### What is expected
Format the data below as a Markdown table with two columns, No. and Line, placing each line in its own numbered row and omitting blank lines. Exclude the pictures from the table.

### Data to use
* * * * * * *
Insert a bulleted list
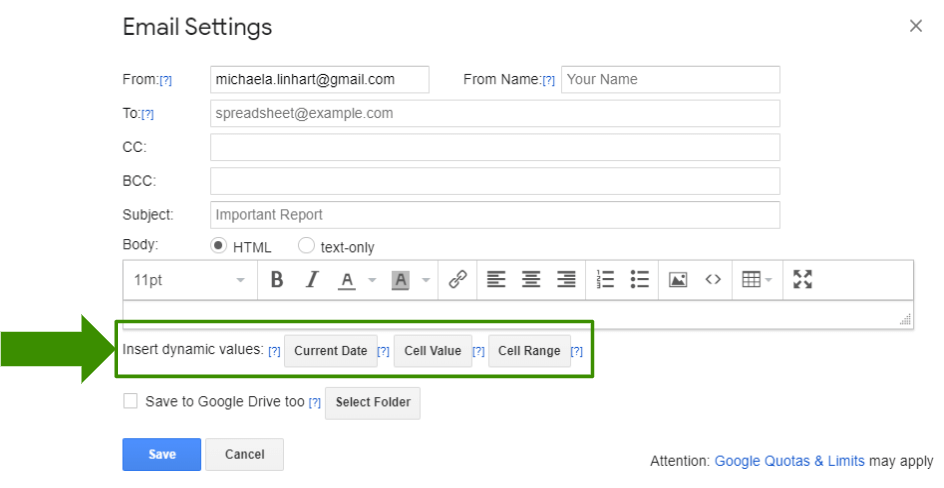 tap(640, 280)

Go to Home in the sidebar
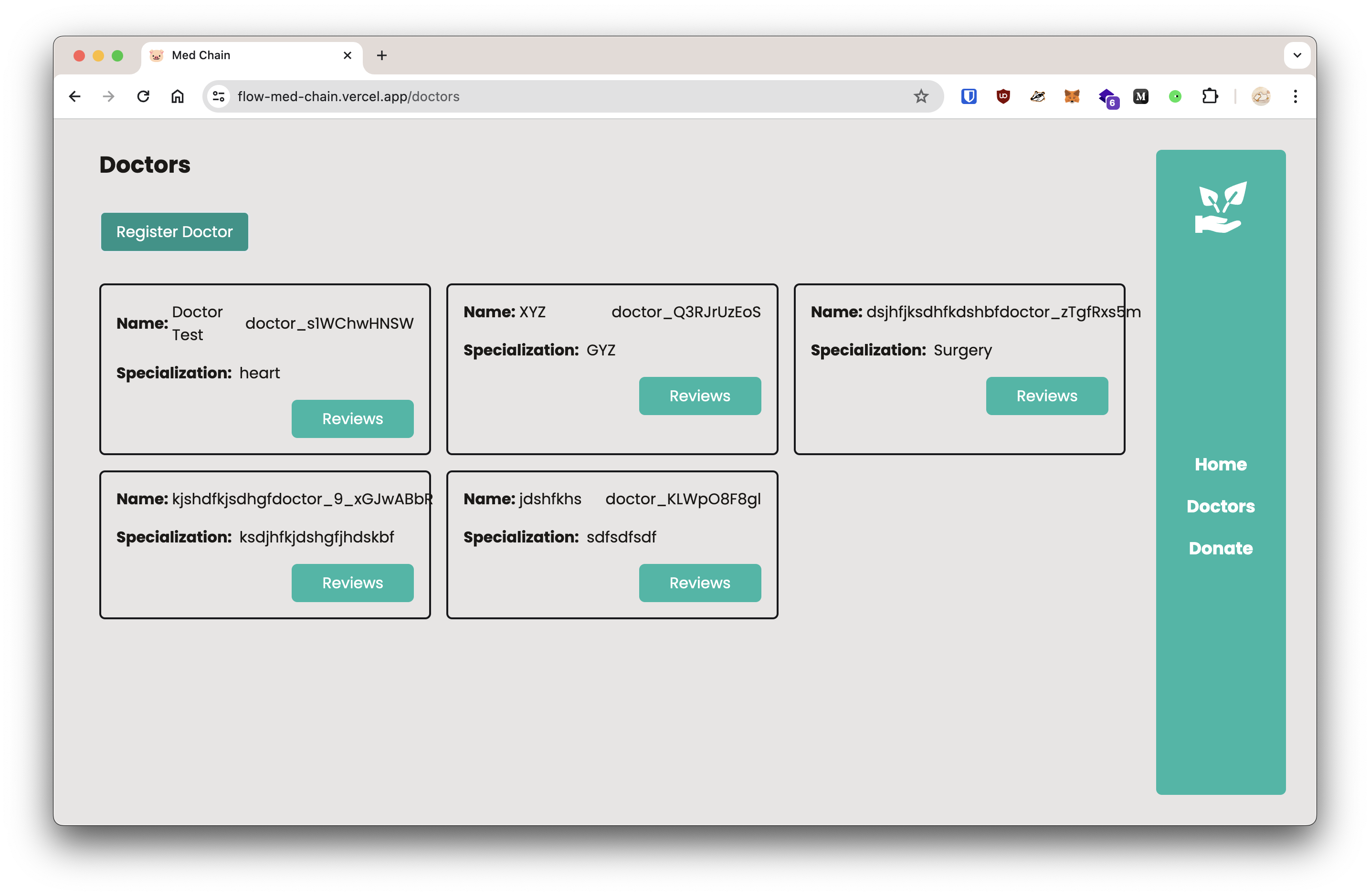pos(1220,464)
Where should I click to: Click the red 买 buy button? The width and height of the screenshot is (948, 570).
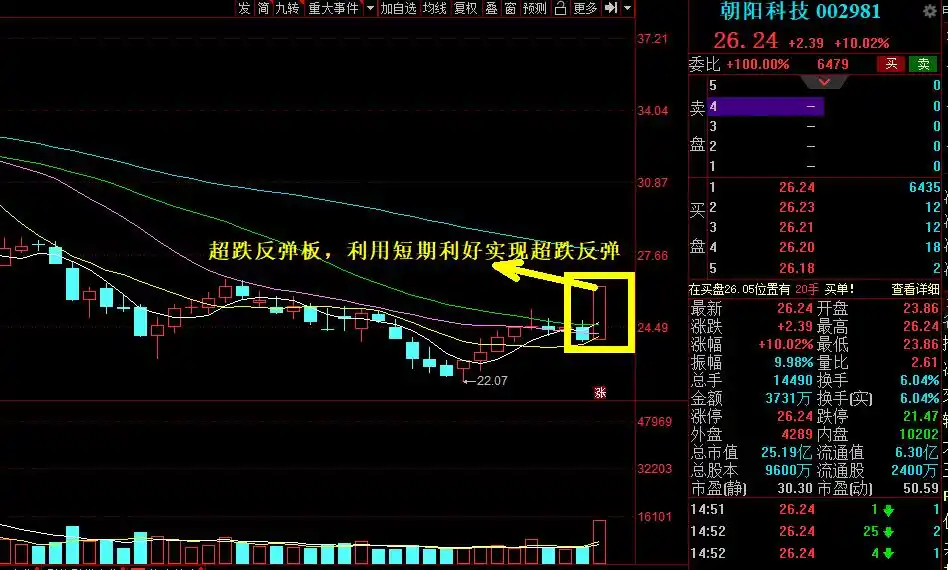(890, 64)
* * * * * * *
### Full solution
| No. | Line |
|---|---|
| 1 | Insert a bulleted list |
| 2 |  tap(640, 280) |
| 3 | Go to Home in the sidebar |
| 4 | pos(1220,464) |
| 5 | Where should I click to: Click the red 买 buy button? The width and height of the screenshot is (948, 570). |
| 6 | (890, 64) |